Despite the claims over perceived digital censorship, Future of Privacy Forum Vice President for Global Privacy Gabriela Zanfir-Fortuna said it is critical to note the Commission specifically targeted X's alleged deceitful verification scheme, lack of ad transparency and lack of access to researchers in its findings.
"It is significant that this enforcement action stays entirely away from content moderation, take down processes and so on," Zanfir-Fortuna said in an email to the IAPP. "The decision is a straight arrow sanctioning lack of transparency of the ad library, failures to provide researchers access to data and deceiving users with a verified mark, which does not, in fact, verify accounts."
Stanford University Director of Platform Regulation Daphne Keller echoed the sentiments on deception, noting in a LinkedIn post that "X's violations of these other rules are so flagrant, it would be weird if the EU didn't enforce."

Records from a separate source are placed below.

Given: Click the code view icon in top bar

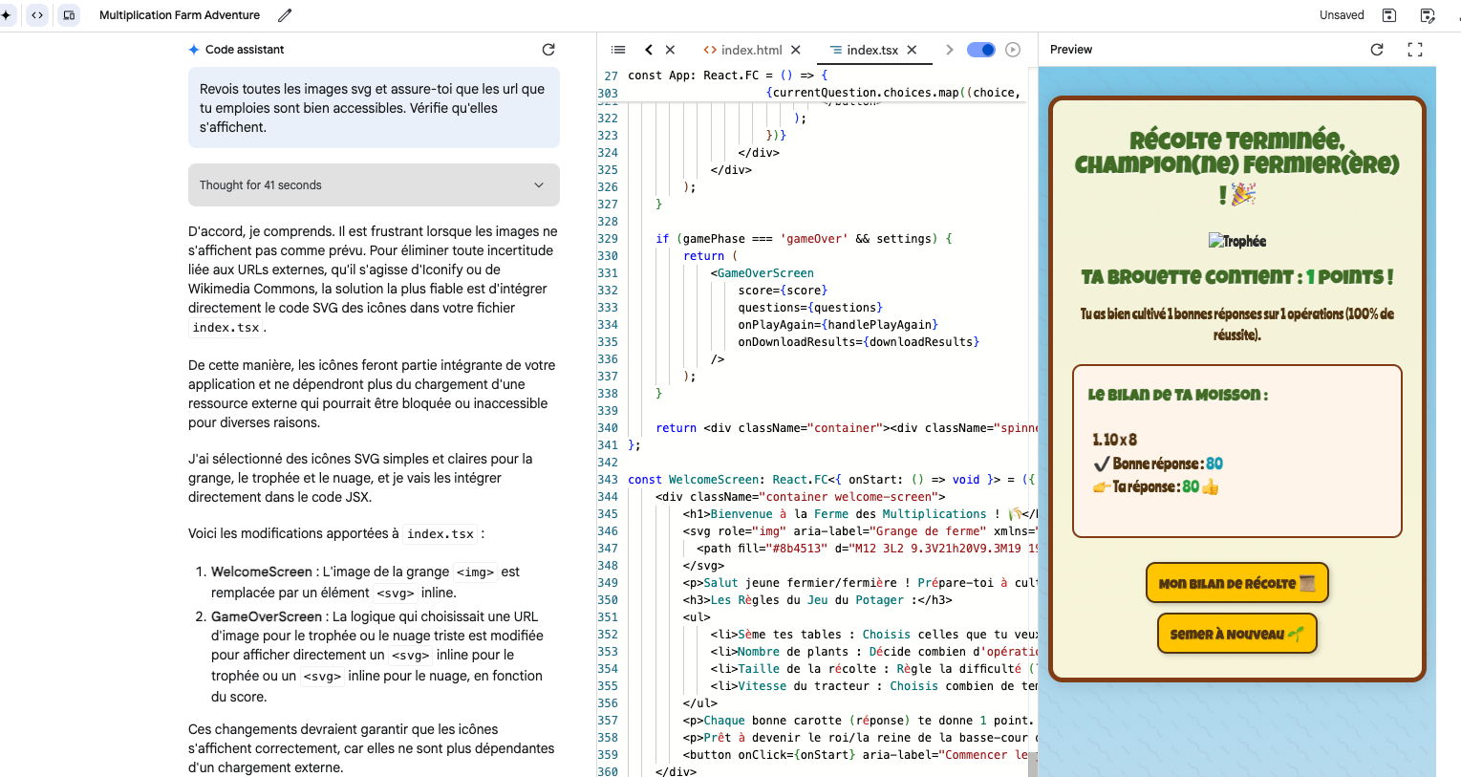Looking at the screenshot, I should [37, 15].
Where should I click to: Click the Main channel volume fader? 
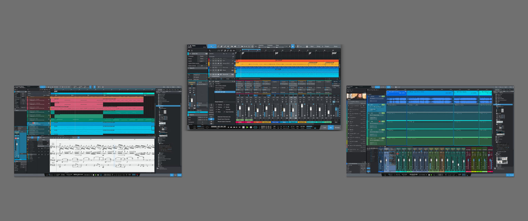click(336, 110)

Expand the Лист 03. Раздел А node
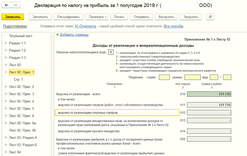6,138
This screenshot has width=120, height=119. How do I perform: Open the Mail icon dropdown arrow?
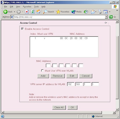click(x=96, y=12)
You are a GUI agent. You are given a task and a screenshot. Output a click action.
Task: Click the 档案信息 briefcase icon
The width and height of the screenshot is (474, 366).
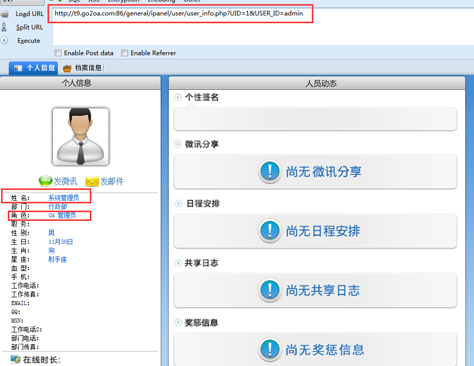tap(67, 68)
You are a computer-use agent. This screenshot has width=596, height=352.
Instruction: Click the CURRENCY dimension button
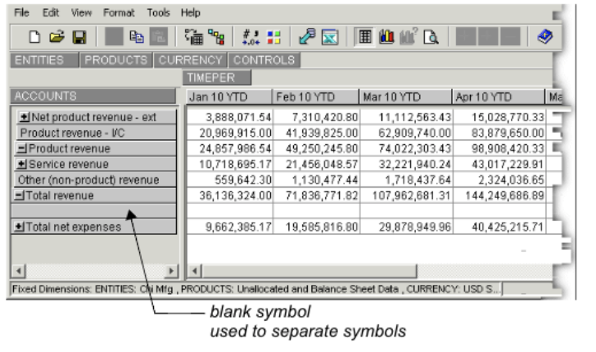pos(193,61)
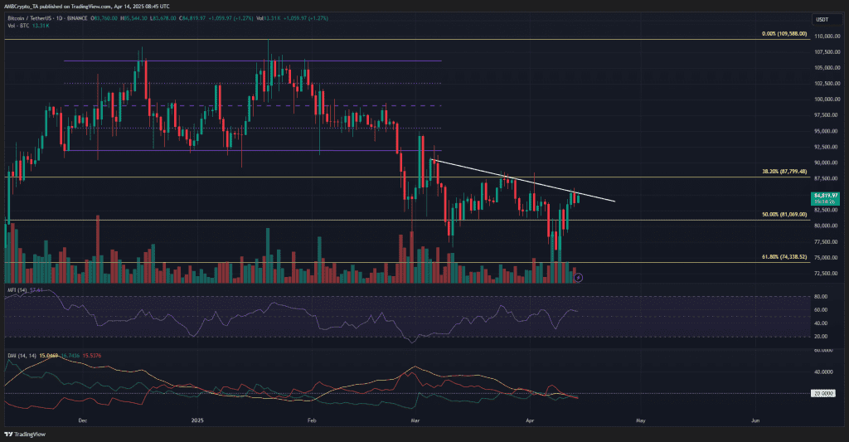
Task: Click the purple lightning bolt event icon
Action: point(578,277)
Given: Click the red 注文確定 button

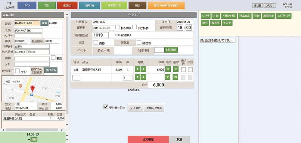Looking at the screenshot, I should coord(148,139).
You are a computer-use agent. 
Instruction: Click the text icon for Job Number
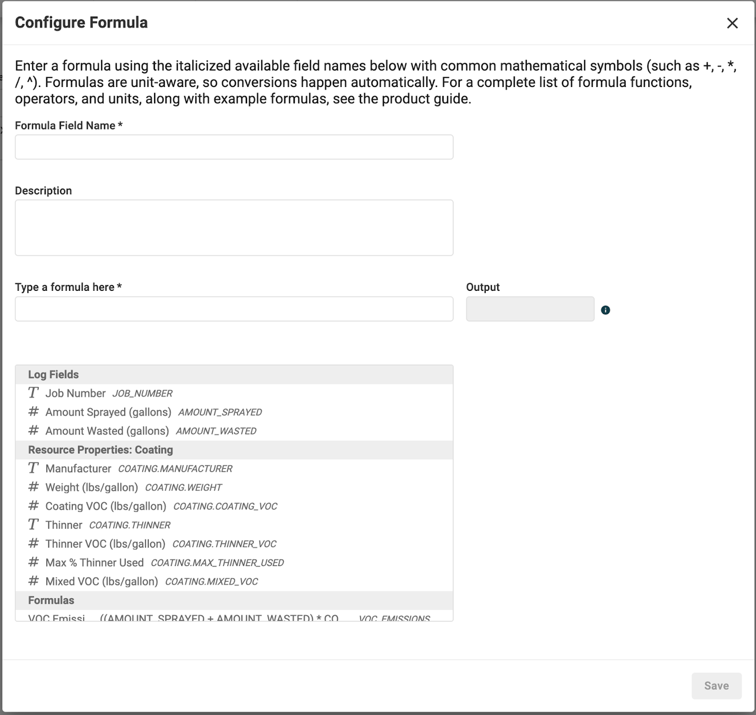[x=33, y=393]
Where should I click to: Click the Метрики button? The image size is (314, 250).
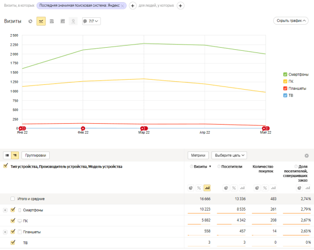point(198,155)
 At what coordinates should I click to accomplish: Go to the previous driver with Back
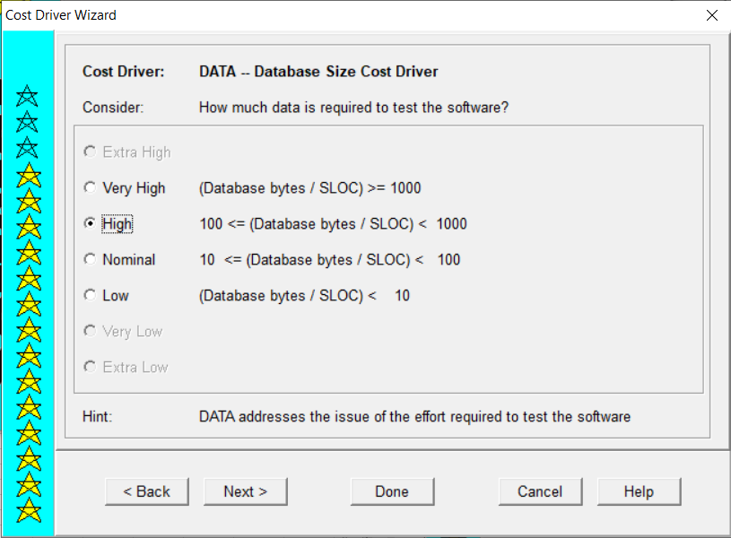[147, 491]
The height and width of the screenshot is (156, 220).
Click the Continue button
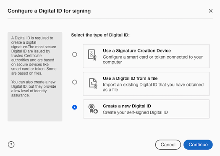coord(198,145)
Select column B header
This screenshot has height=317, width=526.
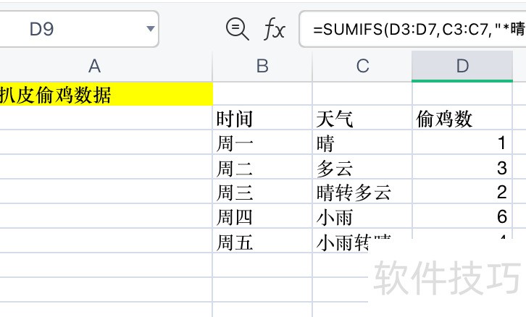pyautogui.click(x=262, y=67)
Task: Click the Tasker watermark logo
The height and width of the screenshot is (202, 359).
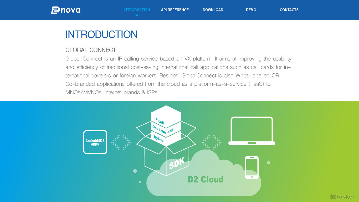Action: click(x=342, y=196)
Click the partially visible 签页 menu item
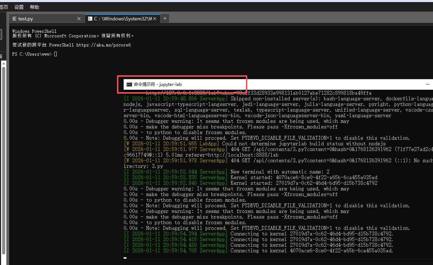The image size is (433, 265). [4, 7]
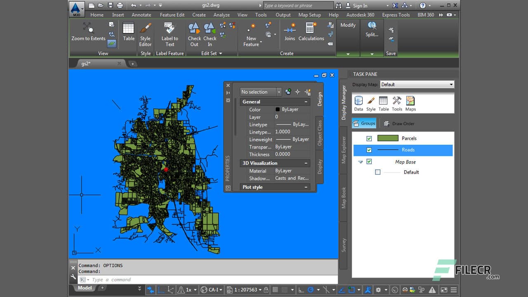Select the Zoom to Extents tool

tap(88, 32)
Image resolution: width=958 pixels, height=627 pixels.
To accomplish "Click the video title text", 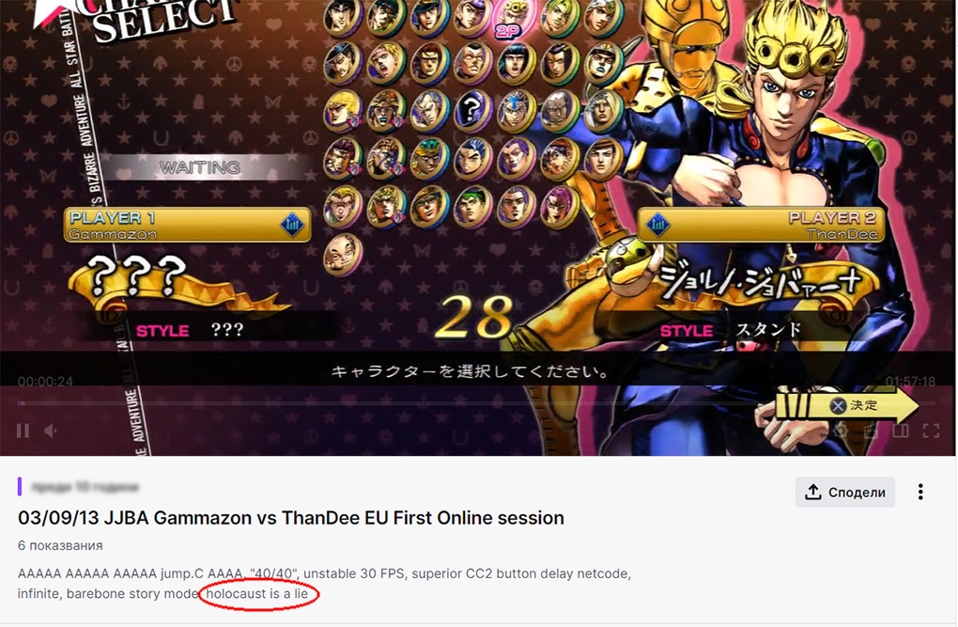I will 291,518.
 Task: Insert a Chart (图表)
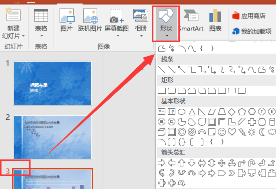click(215, 21)
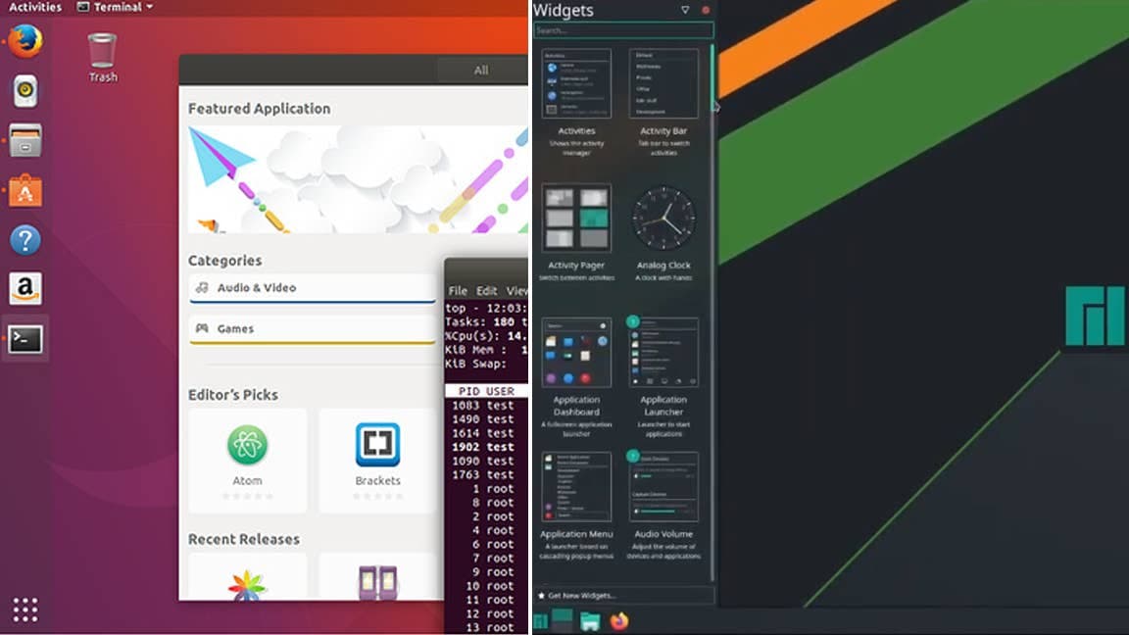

TikTok evades Commission penalties, for now
Further adding to the EU-U.S. back-and-forth, the European Commission announced it secured binding commitments from TikTok to address transparency concerns surrounding its advertising repository, with no financial penalty assessed.
The Commission opened a DSA inquiry into TikTok in 2024 and originally issued the company a preliminary noncompliance notice over the ad repository in May. However, the Commission adopted preliminary DSA violation findings related to its design features in October, and it still faces an investigation over its commitments to protect minors on the platform.
"The message is clear: our aim is compliance," European Commissioner Virkkunen said in a statement announcing the TikTok's conditions. "When platforms engage constructively with the Commission, we are ready to accept solid commitments."
FPF's Zanfir-Fortuna said while the Commission welcomed TikTok's commitments on ad transparency, the company is still facing further scrutiny in other areas of the DSA.
"The TikTok announcement focuses solely on transparency of the ad library and the commitments made to bring it into compliance, which satisfied the Commission," Zanfir-Fortuna said. "However, the formal proceedings opened against TikTok by the Commission in February 2024 target more areas of the DSA, notably the assessment and mitigation of systemic risks or ensuring of a high level of protection for minors, so there might be more coming."
Timing a coincidence?
Taking both European Commission's DSA actions together, Zanfir-Fortuna suggested the timing of the dual announcement is significant.
"In its public announcement today the Commission emphasized that its focus in DSA enforcement is to bring companies to compliance and not to fine them," she said. "(This) perhaps explains why the fine of X and the TikTok commitments that cure all preliminary findings of noncompliance related to the ad transparency obligations were announced at the same time."
Alex LaCasse is a staff writer for the IAPP.